[Start Text extract]

Final Fantasy: Distant Worlds

In the backpack right now: Novel & Short Story Writer’s Market
On the ipod: The Frames, Keepsake

We live in a strange and ever interesting world. Wednesday night, my friend invited me to the symphony, whom were performing the music of the Final Fantasy video games. I was curious to hear it, as the series has been a part of my life since high school, since the first game was released on the original NES. I stopped playing at some point, when I realized that the games were taking ever more hours to beat, and that was time I could be spending reading or writing. Still, I kept up on the series.

Wednesday’s concert included giant video screens showing footage from the games. What surprised me was how much I remembered of the footage they showed, and how good some of the music was once it was taken out of its 16, 32, and even 64 bit context.

Each game, and its cut scene movies or music evoked a very specific memory: escaping away into combat and exploration of continents when high school had me depressed. They showed the trailer for FF 8, whose main character, in the form of a giant face, followed me through Dublin the first time I went to Ireland. Strangely, I never played FF 7, the one most people seem to best remember, but I saw the movie Advent Children this summer when I went to see Colorado’s Black Canyon, an amazing piece of landscape I’ve always wanted to explore.

I was surprised how excited the crowd was to hear the guest conductor name each track. I’ve always known video games had music, it just never occurred to me that it could have such fans.

The symphony did an amazing job, bringing a full chorus to handle the vocals on the more operatic pieces, and I’ll confess that hearing the opera sequence from FF 5 made me break out in a huge grin. I’m sure that a few of the classically minded musicians resented playing material from such a source, but it speaks to the uniqueness of our age when a genre as young as video games can be translated through a media as old as classical music.

[End Text extract]
[Start Records shown]

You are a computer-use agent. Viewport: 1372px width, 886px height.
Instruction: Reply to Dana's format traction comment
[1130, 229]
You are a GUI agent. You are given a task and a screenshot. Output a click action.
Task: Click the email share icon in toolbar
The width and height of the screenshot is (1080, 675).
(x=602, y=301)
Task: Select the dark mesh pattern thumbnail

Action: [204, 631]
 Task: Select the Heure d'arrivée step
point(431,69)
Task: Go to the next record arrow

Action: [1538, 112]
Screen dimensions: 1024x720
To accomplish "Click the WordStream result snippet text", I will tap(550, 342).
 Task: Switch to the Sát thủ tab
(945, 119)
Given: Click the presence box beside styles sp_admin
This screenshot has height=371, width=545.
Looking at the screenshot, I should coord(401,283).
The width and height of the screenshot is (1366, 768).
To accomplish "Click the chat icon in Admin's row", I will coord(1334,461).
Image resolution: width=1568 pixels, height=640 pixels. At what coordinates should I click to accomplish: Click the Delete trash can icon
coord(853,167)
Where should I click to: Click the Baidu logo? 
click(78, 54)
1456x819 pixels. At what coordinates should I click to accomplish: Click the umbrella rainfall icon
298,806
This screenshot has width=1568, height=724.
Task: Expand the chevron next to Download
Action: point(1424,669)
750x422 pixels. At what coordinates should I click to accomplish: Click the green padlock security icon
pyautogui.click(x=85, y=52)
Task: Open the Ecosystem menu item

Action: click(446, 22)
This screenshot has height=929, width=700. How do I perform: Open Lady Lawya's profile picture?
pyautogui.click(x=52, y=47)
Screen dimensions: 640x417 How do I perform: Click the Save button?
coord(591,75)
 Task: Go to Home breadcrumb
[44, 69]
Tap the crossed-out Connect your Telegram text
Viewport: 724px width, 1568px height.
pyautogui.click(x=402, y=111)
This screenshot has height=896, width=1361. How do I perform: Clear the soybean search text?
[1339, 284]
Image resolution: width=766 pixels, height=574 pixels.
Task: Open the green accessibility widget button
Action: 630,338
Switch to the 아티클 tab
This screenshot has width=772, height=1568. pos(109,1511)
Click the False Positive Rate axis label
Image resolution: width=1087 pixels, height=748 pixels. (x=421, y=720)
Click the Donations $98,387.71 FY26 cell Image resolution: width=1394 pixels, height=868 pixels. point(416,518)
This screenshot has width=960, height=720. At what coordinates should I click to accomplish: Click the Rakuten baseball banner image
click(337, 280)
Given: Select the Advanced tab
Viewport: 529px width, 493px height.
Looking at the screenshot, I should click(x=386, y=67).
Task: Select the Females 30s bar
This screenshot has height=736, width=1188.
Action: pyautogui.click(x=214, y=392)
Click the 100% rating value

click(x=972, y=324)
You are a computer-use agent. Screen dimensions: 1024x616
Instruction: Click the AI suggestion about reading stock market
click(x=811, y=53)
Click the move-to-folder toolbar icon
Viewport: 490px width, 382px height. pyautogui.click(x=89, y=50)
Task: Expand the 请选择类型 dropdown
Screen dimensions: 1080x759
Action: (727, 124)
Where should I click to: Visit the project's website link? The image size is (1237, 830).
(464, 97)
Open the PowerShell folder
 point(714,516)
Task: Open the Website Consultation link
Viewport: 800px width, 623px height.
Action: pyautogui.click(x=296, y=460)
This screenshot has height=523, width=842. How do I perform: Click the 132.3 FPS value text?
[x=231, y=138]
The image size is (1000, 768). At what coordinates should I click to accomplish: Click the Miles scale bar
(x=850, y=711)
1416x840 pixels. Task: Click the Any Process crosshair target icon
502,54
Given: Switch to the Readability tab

[End Records shown]

> _Problem to work on_: Recast the paragraph of the Final Fantasy concert text that begins "The symphony did an amazing job" as a short bulleted list, keeping its main facts.

> _Result below_:
- The symphony performed very well and brought in a full chorus for the vocals on the more operatic pieces.
- Hearing the opera sequence from FF 5 made the writer break into a huge grin.
- The writer suspects that a few classically minded musicians resented playing material from video games.
- The writer sees it as a mark of the age's uniqueness that a genre as young as video games can be translated through something as old as classical music.